The cross-section data provided with Scale include comprehensive continuous-energy neutron and multigroup neutron and coupled neutron-gamma data based on ENDF/B-VI.8 and ENDF/B-VII.0. Additional ENDF/B-V multigroup neutron libraries are also available. The comprehensive ORIGEN data libraries are based on ENDF/B-VII and JEFF-3.0/A and include nuclear decay data, neutron reaction cross sections, neutron-induced fission product yields, delayed gamma-ray emission data, and neutron emission data. The photon yield data libraries are based on the most recent Evaluated Nuclear Structure Data File (ENSDF) nuclear structure evaluations. The libraries used by ORIGEN can be coupled directly with detailed problem-dependent physics calculations to obtain self-shielded problem-dependent cross sections based on the most recent evaluations of ENDF/B-VII. Scale also contains a comprehensive library of neutron cross-section-covariance data for use in sensitivity and uncertainty analysis.
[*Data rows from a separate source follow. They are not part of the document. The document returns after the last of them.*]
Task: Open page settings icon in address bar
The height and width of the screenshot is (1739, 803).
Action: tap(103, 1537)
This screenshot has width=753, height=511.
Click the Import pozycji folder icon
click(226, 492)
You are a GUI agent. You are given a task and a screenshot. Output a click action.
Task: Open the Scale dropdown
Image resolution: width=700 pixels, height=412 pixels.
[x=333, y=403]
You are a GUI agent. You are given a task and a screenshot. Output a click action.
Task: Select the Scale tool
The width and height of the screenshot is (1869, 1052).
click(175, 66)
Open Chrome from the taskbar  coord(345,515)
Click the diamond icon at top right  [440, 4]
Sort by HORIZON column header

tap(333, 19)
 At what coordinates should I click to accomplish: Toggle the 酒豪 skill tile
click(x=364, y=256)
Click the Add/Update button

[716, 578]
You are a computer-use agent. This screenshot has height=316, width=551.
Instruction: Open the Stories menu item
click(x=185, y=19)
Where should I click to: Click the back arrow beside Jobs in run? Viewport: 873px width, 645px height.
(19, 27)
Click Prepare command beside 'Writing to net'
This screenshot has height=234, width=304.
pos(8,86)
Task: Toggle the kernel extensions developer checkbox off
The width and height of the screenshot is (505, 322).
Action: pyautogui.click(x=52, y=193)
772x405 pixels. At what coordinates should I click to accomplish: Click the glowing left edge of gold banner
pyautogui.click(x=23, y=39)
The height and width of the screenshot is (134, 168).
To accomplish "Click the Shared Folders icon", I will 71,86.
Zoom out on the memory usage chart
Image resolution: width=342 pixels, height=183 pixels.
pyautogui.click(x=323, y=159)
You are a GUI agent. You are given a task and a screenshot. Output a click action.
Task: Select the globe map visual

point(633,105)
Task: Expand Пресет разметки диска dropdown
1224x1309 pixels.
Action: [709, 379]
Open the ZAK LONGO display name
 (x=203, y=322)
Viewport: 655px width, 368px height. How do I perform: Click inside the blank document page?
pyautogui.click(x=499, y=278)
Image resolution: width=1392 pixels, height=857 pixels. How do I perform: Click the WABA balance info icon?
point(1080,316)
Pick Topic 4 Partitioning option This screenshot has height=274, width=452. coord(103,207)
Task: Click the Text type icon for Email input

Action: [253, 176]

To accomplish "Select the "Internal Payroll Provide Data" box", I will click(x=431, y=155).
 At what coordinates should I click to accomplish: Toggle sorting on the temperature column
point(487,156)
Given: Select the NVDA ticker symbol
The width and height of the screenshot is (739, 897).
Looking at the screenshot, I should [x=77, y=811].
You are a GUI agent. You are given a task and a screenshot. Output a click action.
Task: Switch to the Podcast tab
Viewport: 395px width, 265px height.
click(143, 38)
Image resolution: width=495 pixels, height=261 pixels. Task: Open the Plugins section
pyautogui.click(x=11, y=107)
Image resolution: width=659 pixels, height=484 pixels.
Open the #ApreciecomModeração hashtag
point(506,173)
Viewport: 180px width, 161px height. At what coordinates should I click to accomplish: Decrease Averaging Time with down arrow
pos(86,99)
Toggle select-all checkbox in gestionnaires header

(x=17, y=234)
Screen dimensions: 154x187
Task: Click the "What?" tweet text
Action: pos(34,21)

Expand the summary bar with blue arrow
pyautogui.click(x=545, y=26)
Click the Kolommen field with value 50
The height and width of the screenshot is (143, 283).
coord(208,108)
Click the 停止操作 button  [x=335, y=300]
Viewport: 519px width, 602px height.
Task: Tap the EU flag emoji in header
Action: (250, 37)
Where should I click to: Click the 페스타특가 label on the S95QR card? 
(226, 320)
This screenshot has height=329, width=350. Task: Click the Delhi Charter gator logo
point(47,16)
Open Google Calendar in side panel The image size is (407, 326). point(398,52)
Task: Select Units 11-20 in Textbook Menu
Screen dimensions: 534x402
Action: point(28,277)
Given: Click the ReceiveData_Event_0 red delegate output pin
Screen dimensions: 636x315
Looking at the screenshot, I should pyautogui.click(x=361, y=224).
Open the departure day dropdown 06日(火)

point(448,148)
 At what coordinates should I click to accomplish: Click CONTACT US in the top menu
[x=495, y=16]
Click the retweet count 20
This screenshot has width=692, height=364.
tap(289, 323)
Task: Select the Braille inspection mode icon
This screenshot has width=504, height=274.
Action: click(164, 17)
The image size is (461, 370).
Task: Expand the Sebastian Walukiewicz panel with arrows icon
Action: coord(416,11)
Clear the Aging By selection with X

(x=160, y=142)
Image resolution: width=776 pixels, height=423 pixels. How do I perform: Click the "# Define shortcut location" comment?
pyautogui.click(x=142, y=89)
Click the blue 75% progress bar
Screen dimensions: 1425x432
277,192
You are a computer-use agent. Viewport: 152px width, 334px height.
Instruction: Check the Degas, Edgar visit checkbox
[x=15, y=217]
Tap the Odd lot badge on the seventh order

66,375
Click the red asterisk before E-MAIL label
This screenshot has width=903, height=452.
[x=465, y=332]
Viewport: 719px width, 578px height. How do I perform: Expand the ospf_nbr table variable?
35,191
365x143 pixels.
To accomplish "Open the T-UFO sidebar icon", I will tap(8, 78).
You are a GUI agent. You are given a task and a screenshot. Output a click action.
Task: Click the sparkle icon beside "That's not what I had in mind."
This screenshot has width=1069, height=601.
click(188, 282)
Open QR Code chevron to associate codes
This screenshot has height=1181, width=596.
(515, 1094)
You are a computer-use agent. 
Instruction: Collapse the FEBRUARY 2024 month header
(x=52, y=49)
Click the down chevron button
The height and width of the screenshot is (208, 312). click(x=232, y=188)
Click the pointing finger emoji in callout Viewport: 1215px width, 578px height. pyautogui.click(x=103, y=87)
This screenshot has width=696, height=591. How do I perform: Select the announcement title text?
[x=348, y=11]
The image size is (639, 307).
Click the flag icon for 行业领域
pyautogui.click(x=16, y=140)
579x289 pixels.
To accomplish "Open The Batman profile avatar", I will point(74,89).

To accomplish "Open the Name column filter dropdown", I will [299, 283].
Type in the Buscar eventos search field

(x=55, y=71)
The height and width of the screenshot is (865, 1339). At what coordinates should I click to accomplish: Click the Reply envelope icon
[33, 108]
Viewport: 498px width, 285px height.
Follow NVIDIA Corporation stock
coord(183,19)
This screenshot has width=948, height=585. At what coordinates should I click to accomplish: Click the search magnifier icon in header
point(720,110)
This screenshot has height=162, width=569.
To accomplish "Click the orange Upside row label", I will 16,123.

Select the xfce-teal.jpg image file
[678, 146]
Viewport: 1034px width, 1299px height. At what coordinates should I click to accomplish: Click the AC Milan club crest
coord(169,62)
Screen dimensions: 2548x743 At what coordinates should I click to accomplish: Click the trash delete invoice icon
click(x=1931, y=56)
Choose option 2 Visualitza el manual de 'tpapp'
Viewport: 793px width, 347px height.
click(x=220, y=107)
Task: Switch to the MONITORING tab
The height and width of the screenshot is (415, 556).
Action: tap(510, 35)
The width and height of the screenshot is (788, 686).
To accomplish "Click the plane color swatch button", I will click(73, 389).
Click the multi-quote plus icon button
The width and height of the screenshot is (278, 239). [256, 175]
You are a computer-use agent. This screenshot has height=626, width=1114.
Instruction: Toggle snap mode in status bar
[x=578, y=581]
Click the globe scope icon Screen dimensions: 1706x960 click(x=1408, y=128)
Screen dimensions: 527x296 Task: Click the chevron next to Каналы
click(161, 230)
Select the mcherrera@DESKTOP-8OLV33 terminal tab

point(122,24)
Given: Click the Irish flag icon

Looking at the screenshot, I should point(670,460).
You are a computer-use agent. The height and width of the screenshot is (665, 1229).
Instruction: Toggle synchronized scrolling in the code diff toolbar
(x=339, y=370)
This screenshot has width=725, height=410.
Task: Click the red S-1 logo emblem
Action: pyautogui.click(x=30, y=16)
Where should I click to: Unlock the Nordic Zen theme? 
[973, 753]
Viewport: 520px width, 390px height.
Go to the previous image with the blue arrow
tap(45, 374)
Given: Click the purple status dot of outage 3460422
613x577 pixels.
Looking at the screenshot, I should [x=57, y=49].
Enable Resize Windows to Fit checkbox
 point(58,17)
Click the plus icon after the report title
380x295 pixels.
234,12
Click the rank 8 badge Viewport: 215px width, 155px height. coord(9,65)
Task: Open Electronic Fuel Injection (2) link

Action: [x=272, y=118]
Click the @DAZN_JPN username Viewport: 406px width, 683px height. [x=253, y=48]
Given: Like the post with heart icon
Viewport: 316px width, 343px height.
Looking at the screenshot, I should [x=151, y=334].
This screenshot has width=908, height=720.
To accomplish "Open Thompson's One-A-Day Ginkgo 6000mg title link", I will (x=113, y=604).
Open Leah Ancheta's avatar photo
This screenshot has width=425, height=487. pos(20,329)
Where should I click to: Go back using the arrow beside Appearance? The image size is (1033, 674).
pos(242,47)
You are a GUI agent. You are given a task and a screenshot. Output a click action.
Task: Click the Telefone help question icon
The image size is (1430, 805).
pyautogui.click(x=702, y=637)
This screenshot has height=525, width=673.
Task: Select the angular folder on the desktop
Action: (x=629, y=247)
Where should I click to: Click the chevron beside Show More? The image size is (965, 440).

Graphical User Interfaces:
Scale includes a number of graphical user interfaces to provide convenient means of generating input, executing Scale, and visualizing models and data. GeeWiz (Graphically Enhanced Editing Wizard) is a Windows user interface that provides a control center for setup, execution, and viewing results for most of Scale's computational sequences including CSAS, MAVRIC, TRITON, and TSUNAMI. GeeWiz is coupled with the KENO3D interactive visualization program for Windows for solid-body rendering of KENO geometry models. The ORIGEN-ARP user interface for Windows provides for rapid problem setup and plotting of results for spent fuel characterization. The Javapeno (Java Plots Especially Nice Output) multiplatform interface provides 2D and 3D plotting of cross-section and cross-section-covariance data, multigroup fluxes and reaction rates from KENO and KMART, sensitivity data from TSUNAMI, and pointwise fluxes from CENTRM. The MeshView multiplatform interface produces 2D contour views of mesh data and mesh results from Monaco and KENO, and ChartPlot provides for energy-dependent plots of Monaco results. The ExSITE tool provides a dynamic multiplatform interface for the sensitivity and uncertainty analysis tools TSUNAMI-IP, TSURFER, and TSAR. The USLSTATS multiplatform interface allows for trending analysis with integrated plotting, and VIBE (Validation Interpretation and Bias Estimation) assists with interpretation of sensitivity data and couples with the DICE database from the International Criticality Safety Benchmark Evaluation Program. Additionally, several codes provide HTML-formatted output, in addition to the standard text output, to provide convenient navigation through the computed results using most common Web browsers with interactive color-coded output and integrated data visualization tools.